§ Saved entries:
********************

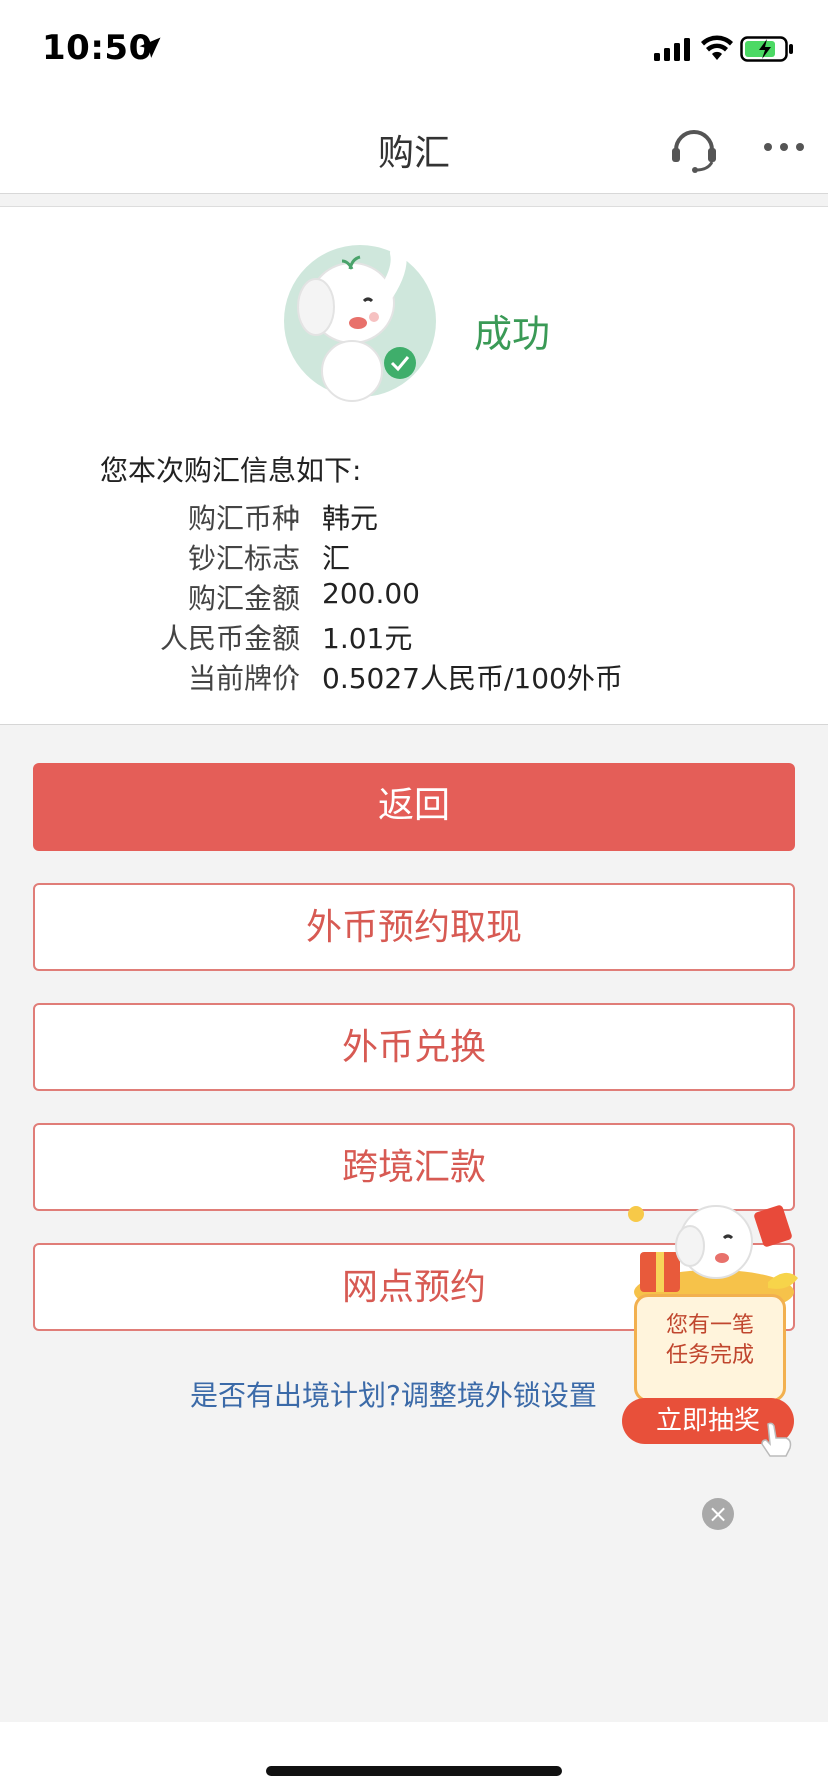 The width and height of the screenshot is (828, 1792). Describe the element at coordinates (766, 49) in the screenshot. I see `battery-charging-icon` at that location.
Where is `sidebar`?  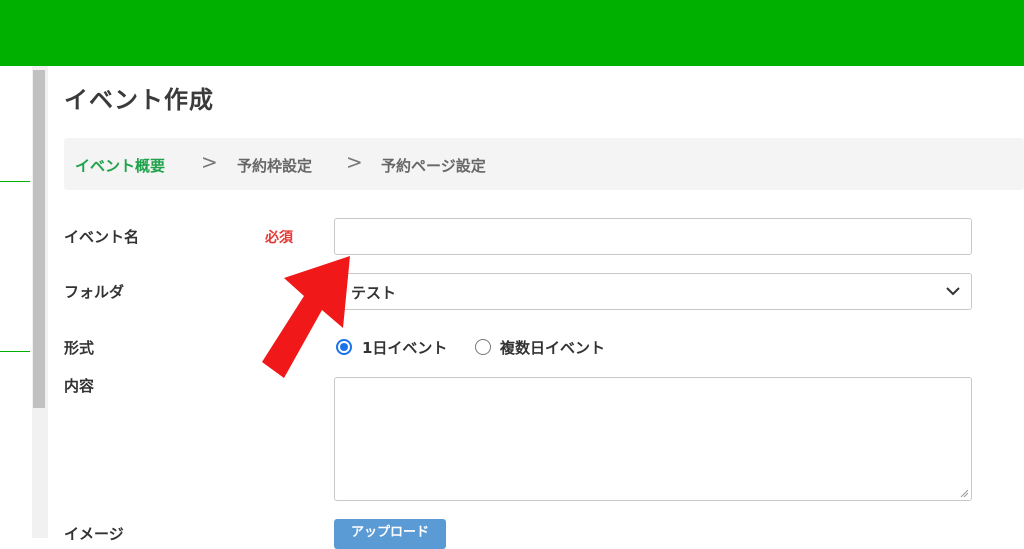 sidebar is located at coordinates (16, 302).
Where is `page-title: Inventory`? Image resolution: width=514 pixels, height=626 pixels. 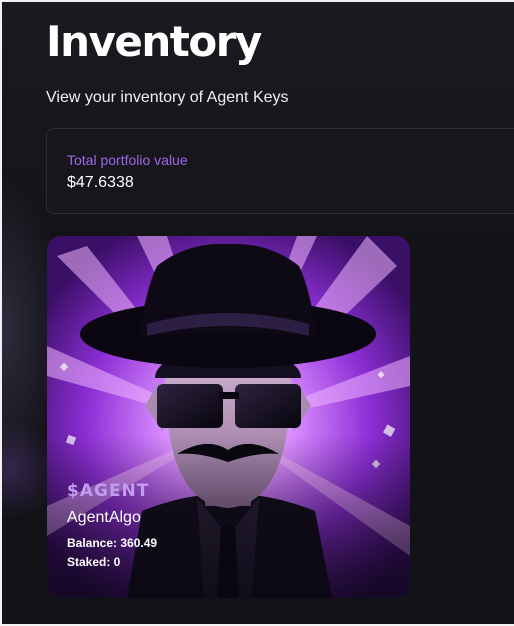
page-title: Inventory is located at coordinates (154, 42).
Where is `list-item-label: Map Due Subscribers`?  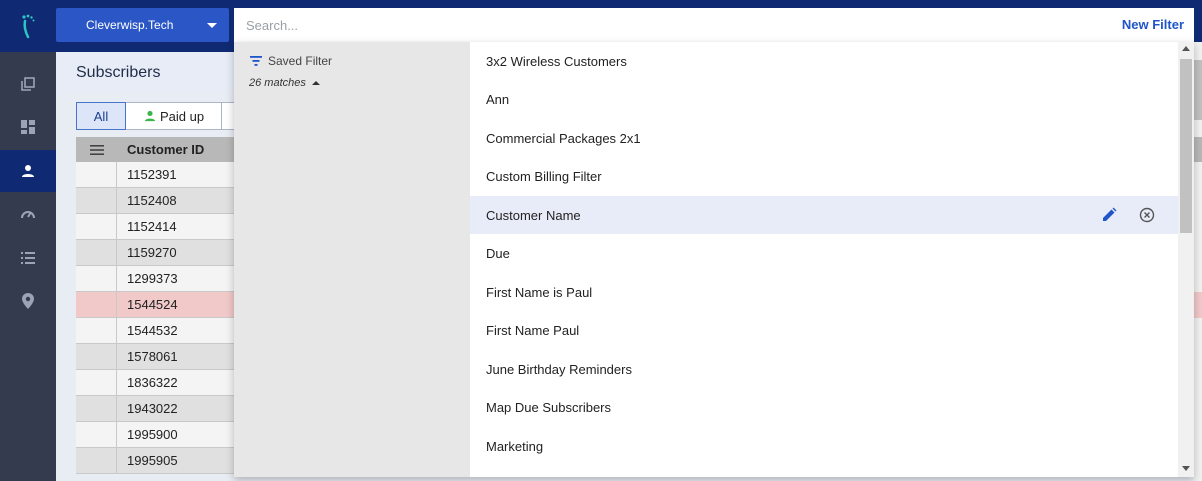
list-item-label: Map Due Subscribers is located at coordinates (548, 407).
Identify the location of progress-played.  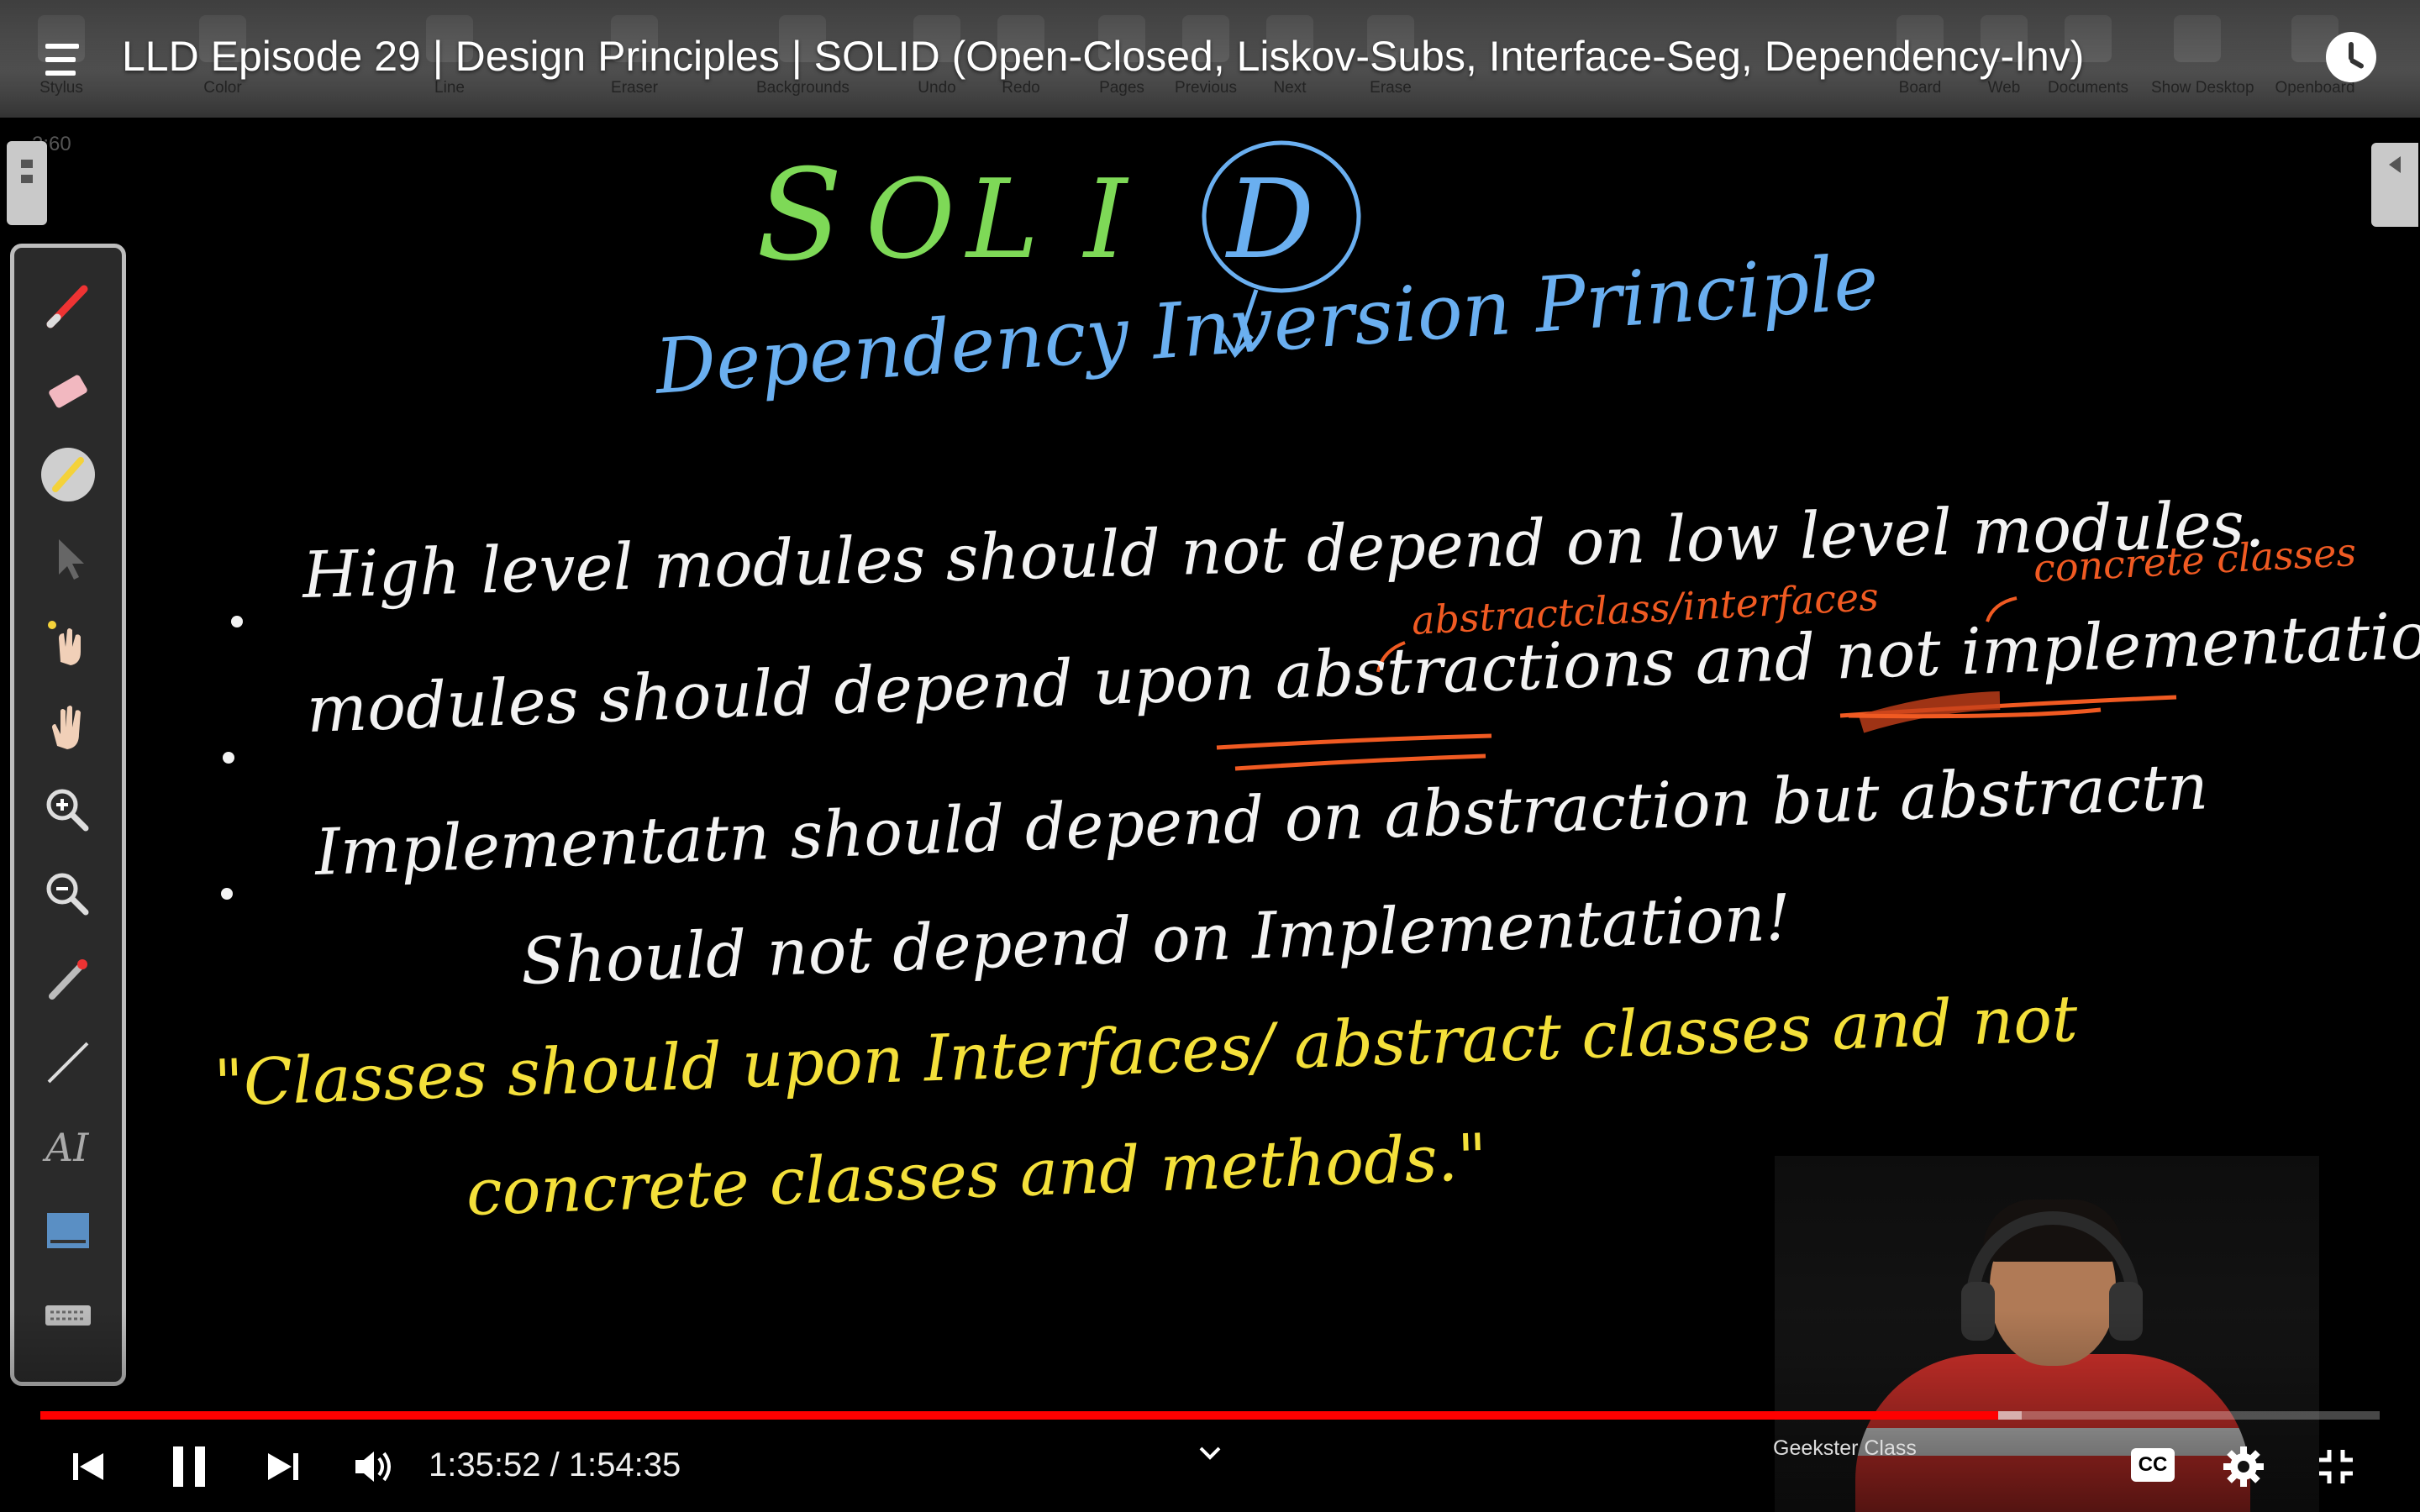
(1020, 1416).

********************

§ Goal of the exercise: Starting at the line that contains "pixels, height=626 pixels." and running through the end of the data, write those lines out again with "Identify the location of" switched to "Give the position of" and everything else unchanged. Leave the pictures out.

§ Output of the exercise:
Where is `page-title: Inventory`? Image resolution: width=514 pixels, height=626 pixels. 
page-title: Inventory is located at coordinates (154, 42).
Where is `list-item-label: Map Due Subscribers`?  
list-item-label: Map Due Subscribers is located at coordinates (548, 407).
Give the position of progress-played.  
(1020, 1416).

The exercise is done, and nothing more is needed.